ENTRIES SUPPLIED START

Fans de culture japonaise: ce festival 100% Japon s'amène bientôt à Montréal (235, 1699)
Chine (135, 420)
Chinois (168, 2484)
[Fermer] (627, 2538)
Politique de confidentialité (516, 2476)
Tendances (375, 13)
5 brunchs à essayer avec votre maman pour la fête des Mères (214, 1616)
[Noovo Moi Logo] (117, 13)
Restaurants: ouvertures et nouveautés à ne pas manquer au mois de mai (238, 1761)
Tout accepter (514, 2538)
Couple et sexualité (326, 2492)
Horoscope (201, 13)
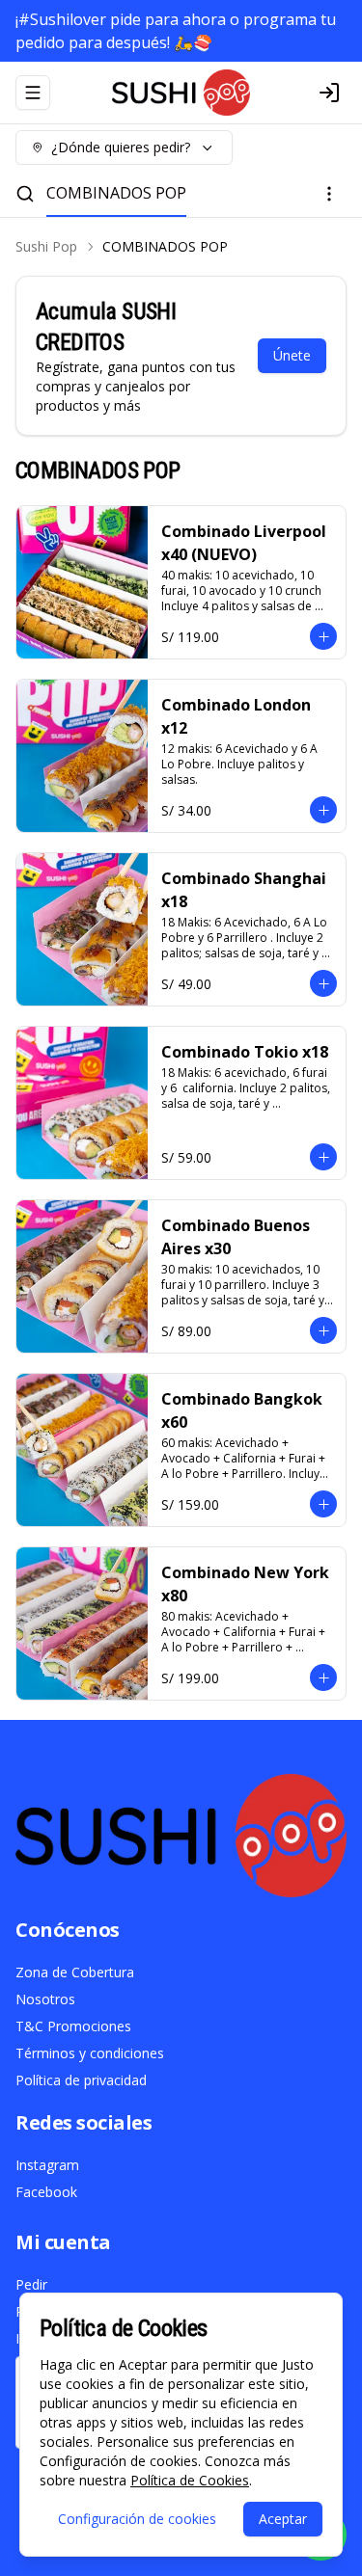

ENTRIES SUPPLIED END

# WHAT YOU WILL DO:
Output a faithful copy of the data, with each picture left out.

# RESPONSE BOX:
Fans de culture japonaise: ce festival 100% Japon s'amène bientôt à Montréal (235, 1699)
Chine (135, 420)
Chinois (168, 2484)
[Fermer] (627, 2538)
Politique de confidentialité (516, 2476)
Tendances (375, 13)
5 brunchs à essayer avec votre maman pour la fête des Mères (214, 1616)
[Noovo Moi Logo] (117, 13)
Restaurants: ouvertures et nouveautés à ne pas manquer au mois de mai (238, 1761)
Tout accepter (514, 2538)
Couple et sexualité (326, 2492)
Horoscope (201, 13)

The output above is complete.